#### [Prompt]
From the line that contains "You are a computer-use agent. The" through the line that contains "Instruction: Click the list", output every line of the listing below exactly and leave out all the rest.

#### [Dataset records]
======
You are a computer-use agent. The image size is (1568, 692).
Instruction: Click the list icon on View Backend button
======
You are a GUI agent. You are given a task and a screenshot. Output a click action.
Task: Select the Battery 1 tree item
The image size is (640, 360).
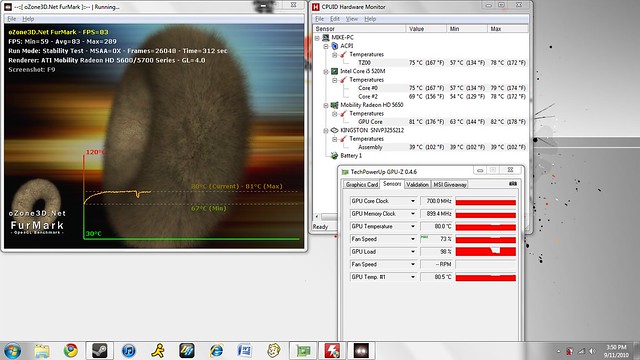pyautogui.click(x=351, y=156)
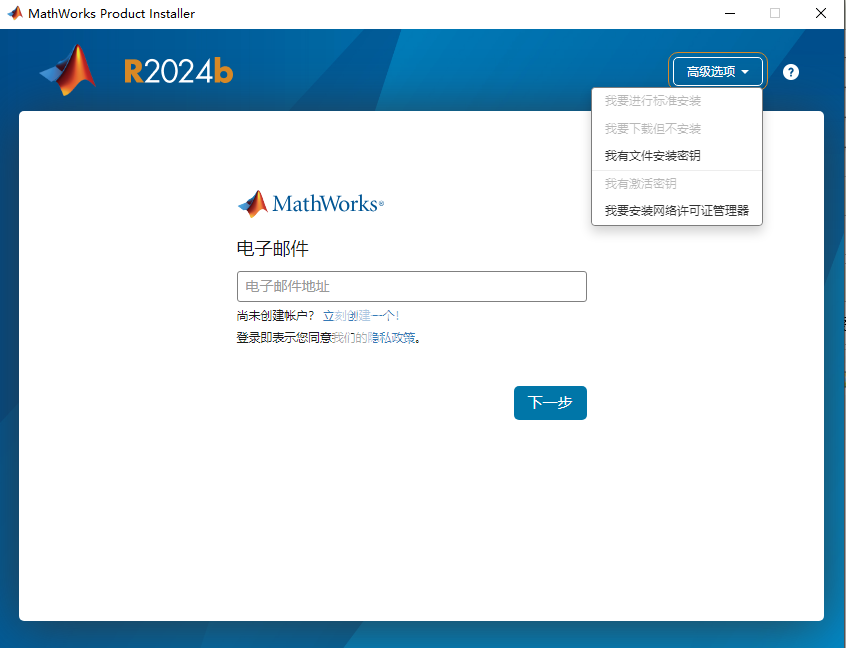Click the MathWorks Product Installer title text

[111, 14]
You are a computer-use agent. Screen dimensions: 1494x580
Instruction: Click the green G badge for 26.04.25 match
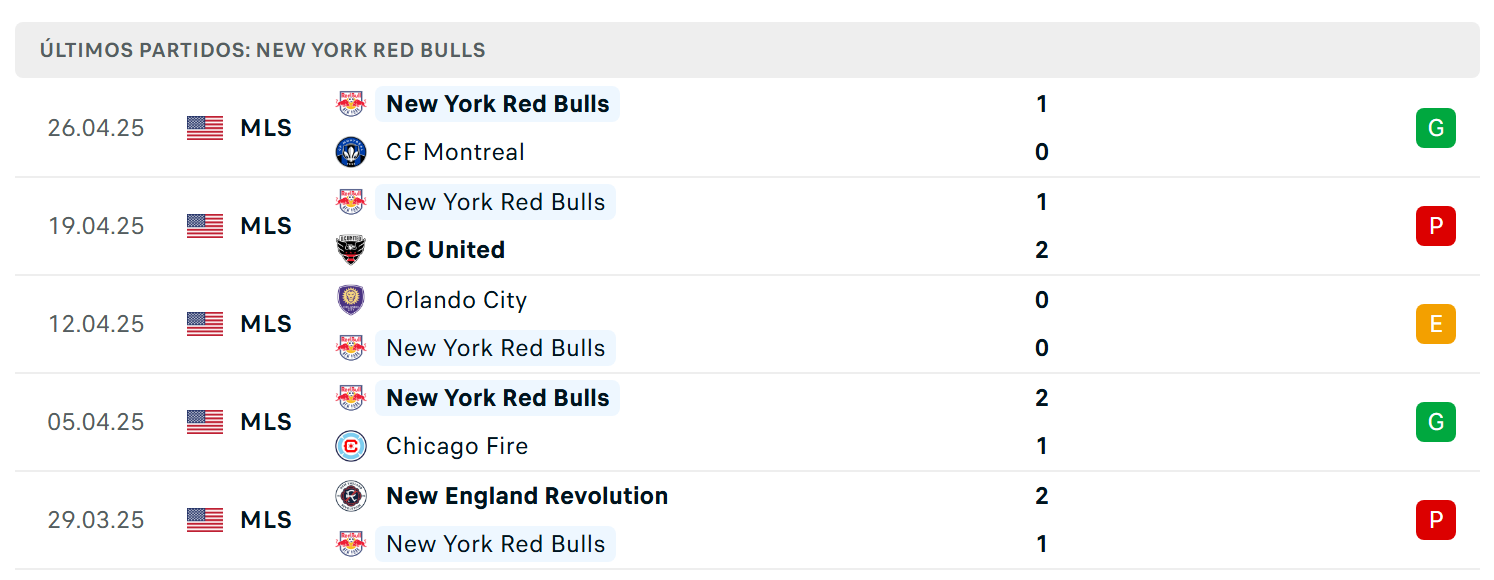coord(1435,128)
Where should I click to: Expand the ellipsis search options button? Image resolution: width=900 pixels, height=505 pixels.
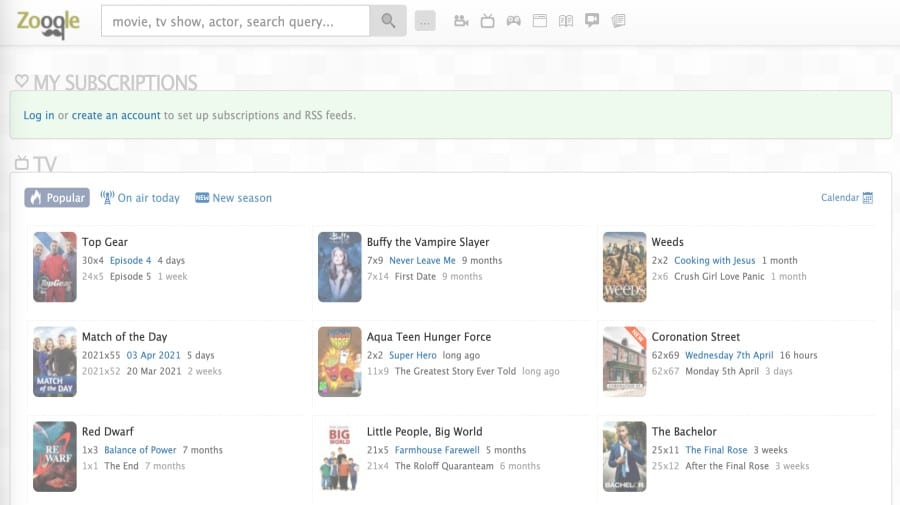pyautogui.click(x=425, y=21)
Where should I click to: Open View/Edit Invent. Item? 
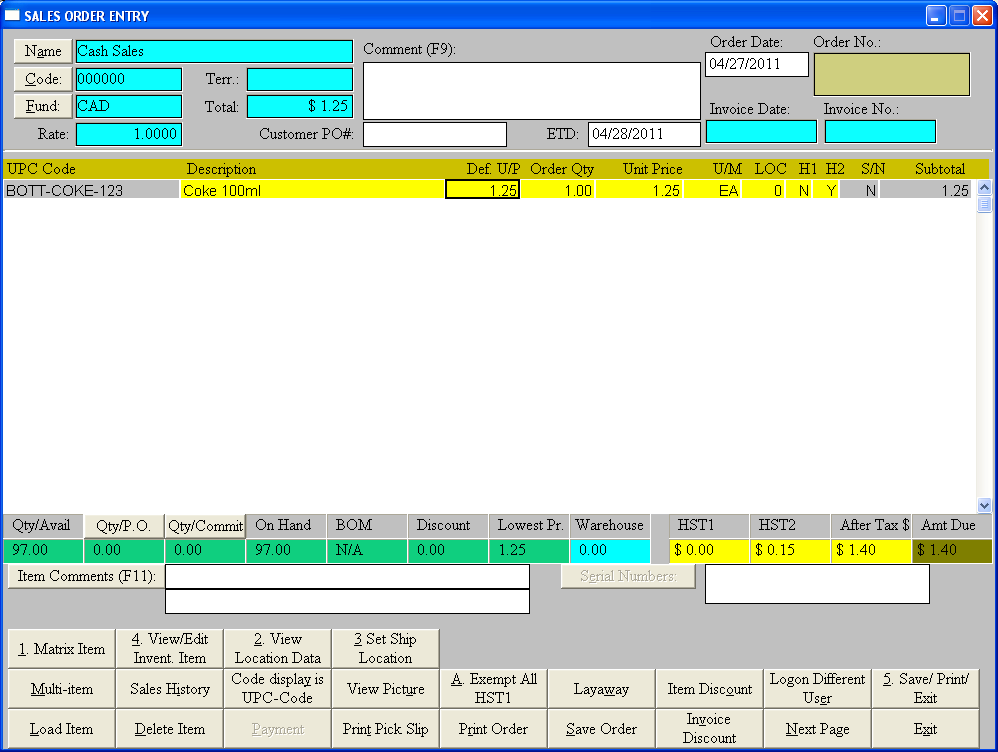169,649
======
#### [Answer section]
You are a computer-use agent. The image size is (1568, 692).
Instruction: Click the list icon on View Backend button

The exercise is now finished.